◆ EXERCISE DESCRIPTION
Once you find the line with "Viewport: 1238px width, 875px height." in the entries below, return exactly every line from it through the line with "Select the vowel 'œ' on the pad".

DATA FOR PROCESSING START

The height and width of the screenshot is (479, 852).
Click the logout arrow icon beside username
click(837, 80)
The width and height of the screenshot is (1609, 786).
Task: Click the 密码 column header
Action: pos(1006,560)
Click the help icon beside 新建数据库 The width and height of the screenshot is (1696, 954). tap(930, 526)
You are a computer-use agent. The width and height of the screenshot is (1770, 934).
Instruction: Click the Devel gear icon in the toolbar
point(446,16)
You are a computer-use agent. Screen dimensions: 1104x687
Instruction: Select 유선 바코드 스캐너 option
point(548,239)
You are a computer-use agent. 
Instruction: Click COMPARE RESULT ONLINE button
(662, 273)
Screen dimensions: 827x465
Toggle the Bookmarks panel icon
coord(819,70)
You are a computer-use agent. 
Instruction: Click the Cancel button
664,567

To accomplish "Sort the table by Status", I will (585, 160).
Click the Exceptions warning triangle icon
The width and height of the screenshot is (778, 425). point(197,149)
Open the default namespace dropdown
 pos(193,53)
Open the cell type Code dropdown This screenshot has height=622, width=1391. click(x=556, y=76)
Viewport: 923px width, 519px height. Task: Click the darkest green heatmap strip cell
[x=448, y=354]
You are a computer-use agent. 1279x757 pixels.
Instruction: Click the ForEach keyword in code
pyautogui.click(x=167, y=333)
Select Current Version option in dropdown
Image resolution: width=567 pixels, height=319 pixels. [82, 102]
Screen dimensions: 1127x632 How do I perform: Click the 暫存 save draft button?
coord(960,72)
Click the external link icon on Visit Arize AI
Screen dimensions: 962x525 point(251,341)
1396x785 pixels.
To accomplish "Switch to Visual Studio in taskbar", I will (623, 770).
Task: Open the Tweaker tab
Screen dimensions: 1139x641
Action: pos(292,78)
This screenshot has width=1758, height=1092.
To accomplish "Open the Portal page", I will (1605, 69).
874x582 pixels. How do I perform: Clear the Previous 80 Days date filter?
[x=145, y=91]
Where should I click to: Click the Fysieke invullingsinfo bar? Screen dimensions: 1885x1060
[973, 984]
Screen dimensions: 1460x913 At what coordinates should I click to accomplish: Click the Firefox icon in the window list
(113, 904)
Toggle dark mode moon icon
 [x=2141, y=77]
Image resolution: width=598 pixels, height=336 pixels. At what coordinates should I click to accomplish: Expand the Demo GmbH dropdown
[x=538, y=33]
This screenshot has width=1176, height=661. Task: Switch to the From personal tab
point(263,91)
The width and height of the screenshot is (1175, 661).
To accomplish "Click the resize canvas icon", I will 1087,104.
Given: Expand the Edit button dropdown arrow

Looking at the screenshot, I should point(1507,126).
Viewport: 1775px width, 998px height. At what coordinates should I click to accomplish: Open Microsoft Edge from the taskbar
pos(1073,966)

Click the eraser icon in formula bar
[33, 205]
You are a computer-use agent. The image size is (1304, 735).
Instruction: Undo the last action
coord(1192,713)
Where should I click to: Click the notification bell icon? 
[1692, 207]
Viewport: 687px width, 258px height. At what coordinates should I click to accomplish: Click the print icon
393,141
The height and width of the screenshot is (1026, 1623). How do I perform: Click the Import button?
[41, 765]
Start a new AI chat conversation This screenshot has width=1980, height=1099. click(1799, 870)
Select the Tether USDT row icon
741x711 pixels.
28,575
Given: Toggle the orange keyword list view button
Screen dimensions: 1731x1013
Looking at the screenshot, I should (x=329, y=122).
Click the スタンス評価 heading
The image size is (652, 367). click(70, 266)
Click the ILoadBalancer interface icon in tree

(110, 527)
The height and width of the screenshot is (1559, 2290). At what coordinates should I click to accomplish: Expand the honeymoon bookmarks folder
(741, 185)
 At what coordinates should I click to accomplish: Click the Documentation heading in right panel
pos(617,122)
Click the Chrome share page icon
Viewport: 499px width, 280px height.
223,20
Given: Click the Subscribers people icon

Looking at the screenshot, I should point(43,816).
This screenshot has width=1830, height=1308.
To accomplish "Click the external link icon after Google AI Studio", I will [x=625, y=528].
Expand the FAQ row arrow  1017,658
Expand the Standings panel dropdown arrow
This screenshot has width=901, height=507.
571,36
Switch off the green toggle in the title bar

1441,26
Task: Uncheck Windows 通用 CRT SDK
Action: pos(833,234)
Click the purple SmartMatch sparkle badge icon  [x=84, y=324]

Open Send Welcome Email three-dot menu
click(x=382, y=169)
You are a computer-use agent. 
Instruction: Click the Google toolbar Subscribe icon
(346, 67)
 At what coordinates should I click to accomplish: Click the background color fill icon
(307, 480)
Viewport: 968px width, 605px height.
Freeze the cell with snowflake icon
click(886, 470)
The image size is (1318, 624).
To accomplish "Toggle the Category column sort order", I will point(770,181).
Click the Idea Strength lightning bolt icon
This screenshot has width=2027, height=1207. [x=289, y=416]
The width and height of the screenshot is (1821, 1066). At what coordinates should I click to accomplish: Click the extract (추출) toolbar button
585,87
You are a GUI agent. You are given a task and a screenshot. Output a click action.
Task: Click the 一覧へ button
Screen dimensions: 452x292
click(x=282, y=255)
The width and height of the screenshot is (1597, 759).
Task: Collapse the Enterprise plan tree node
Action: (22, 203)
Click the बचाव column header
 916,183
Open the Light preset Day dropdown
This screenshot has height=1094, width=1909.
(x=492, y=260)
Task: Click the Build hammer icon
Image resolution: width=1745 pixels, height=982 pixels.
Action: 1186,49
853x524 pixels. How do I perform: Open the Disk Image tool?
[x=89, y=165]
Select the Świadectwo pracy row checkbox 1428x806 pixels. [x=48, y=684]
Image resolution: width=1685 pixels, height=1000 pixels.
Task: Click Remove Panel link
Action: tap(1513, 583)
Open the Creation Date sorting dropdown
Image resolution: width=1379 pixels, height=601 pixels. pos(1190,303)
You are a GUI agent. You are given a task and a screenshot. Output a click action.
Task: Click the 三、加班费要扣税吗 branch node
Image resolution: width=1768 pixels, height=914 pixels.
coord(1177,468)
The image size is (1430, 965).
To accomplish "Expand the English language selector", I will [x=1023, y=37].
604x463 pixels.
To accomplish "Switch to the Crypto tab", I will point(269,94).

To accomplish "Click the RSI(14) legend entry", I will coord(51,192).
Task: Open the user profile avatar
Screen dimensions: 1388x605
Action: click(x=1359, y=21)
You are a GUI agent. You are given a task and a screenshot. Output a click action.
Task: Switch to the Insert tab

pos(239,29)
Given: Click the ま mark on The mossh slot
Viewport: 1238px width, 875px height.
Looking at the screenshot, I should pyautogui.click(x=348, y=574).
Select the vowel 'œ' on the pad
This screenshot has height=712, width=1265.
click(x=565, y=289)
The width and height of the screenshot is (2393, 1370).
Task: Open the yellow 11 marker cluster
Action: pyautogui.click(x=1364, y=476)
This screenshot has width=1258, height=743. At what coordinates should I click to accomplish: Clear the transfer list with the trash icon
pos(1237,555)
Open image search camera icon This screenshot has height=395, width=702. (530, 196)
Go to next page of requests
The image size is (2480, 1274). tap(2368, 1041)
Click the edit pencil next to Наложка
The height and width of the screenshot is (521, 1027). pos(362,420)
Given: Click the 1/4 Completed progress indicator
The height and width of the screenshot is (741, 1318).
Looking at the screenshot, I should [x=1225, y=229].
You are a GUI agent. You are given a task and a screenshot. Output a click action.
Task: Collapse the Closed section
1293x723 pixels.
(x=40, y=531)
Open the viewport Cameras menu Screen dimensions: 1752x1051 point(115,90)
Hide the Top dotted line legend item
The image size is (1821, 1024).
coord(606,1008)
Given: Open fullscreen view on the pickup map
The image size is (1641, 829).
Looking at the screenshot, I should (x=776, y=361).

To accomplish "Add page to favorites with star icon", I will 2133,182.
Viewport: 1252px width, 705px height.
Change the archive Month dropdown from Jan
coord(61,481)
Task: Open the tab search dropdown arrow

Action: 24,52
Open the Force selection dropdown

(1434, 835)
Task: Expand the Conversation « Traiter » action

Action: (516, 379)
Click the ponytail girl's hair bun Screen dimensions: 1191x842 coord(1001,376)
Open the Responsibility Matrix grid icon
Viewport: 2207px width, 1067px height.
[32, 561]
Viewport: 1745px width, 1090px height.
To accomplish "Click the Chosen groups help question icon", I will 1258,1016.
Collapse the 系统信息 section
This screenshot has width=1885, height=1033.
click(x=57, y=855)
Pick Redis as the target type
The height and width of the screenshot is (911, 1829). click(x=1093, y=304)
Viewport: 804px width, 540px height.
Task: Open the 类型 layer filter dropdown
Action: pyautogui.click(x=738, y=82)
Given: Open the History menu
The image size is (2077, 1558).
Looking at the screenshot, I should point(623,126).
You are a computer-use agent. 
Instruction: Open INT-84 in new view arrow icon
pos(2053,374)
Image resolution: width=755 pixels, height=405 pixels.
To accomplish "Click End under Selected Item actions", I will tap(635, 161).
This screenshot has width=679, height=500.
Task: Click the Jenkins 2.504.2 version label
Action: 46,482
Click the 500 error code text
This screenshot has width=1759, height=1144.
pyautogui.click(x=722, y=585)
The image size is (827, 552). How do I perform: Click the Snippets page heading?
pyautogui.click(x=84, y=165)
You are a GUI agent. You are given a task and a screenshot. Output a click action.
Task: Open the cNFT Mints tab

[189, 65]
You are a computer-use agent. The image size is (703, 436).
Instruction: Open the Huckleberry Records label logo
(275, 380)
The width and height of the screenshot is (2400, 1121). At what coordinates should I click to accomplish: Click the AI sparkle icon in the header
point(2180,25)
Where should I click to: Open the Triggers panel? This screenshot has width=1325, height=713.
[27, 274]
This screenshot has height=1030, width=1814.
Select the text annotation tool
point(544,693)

DATA FOR PROCESSING END

◆ OUTPUT OF THE TASK
Viewport: 1238px width, 875px height.
Looking at the screenshot, I should pyautogui.click(x=348, y=574).
Select the vowel 'œ' on the pad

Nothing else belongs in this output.